■ **SUPPLIED TEXT**:
HCFA lists proposal for surgical APCs
By Rita A. Scichilone, MHSA, RRA, CCS, CCS-P
Professional Management Midwest
According to the proposed hospital outpatient prospective payment system published in the Sept. 8 Federal Register, it is Medicare’s intent to use the same surgical groups in the payment systems for hospitals performing outpatient surgery and freestanding ambulatory surgical centers (ASCs). It does not intend to reclassify procedures from one group to another routinely but will restrict changes to additions, deletions, and revisions in the coding systems.
Any changes to ambulatory patient classifications (APCs) will maintain budget neutrality. Under the proposed rules for ASC prospective payment, published in the June 12, 1998, Federal Register, cataract surgery code 66984 is grouped to APC 668 with a proposed rate of $863 (down from the current rate of $928). For the hospital, code 66984 is grouped to APC 668 also, with a projected payment rate of $976.91. In both settings, intraocular lens reimbursement is included in the payment for the surgery.
A cystoscopy with biopsy code 52007 groups to APC 522 in both settings. Performed in an ASC, the allowance is $393 (down from $422), while the hospital performing this procedure would receive $530. Payment amounts are based on proposed rates only.

■ **EXPLORE THE MATERIAL**:
A: Please list every dollar amount that appears in the article on surgical APCs.
B: Pick up the article on surgical APCs after its last sentence and continue it.
The records have no connection to the article on surgical APCs.

■ **EXTRACTED INFORMATION**:
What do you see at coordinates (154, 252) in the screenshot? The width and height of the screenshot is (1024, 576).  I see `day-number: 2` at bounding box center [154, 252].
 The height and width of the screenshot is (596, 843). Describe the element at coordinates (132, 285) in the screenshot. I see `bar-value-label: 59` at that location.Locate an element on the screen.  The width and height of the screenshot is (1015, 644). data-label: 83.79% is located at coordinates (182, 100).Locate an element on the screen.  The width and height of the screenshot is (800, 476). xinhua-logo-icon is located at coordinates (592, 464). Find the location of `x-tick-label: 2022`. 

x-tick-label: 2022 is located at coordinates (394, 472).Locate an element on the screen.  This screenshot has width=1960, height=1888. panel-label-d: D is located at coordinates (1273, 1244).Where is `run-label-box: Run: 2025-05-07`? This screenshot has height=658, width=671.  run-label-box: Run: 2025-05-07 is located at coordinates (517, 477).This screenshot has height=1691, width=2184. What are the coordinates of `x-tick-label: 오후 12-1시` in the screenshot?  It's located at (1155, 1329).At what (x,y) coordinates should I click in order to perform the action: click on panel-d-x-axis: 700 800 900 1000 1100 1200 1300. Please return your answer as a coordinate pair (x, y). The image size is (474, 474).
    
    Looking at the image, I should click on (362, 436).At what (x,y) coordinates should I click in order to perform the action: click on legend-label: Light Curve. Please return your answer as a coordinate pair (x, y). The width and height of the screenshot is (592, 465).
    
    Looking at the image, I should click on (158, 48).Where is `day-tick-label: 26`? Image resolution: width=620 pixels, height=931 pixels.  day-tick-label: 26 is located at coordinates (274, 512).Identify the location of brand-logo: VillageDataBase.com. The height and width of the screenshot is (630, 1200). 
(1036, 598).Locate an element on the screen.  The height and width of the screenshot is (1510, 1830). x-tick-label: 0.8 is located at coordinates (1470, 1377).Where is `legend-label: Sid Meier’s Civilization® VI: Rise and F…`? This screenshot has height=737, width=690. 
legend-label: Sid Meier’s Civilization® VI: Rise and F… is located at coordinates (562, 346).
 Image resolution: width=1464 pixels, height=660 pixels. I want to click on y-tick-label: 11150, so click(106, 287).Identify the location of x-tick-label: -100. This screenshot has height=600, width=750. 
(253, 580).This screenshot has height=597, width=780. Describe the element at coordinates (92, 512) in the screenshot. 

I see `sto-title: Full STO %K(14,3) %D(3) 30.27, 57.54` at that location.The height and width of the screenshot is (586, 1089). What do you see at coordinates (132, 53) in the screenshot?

■ **EXPECTED RESPONSES**:
A: $863, $928, $976.91, $393, $422, $530

B:
Multiple surgery reduction
When more than one procedure is performed during a single session, Medicare would pay the full amount for the first procedure, then reduce the second and subsequent procedures by 50%.
As expected, the hospital modifiers are used to communicate discontinued or terminated procedures that are not carried out as planned. Modi fier -53, which is assigned when the patient has undergone anesthesia and the procedure is under way when it is terminated, allows 100% of the payment for the APC. Modifier -52 is used for those patients who are prepared for surgery and have been sedated, but not to the point of anesthesia induction. For these patients, 50% of the APC payment will be made.